====== Material provided ======
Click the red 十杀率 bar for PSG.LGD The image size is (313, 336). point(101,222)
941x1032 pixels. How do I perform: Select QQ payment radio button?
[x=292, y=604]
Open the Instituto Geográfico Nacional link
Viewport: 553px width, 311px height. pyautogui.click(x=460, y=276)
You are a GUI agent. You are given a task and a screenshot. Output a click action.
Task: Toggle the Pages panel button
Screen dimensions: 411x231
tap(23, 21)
======
● **Work item**: Your task is to write out, exactly, the line that holds "You are a GUI" and every line after it until the records end.

● **Exercise result**:
You are a GUI agent. You are given a task and a screenshot. Output a click action.
Task: Toggle the Pages panel button
Screen dimensions: 411x231
tap(23, 21)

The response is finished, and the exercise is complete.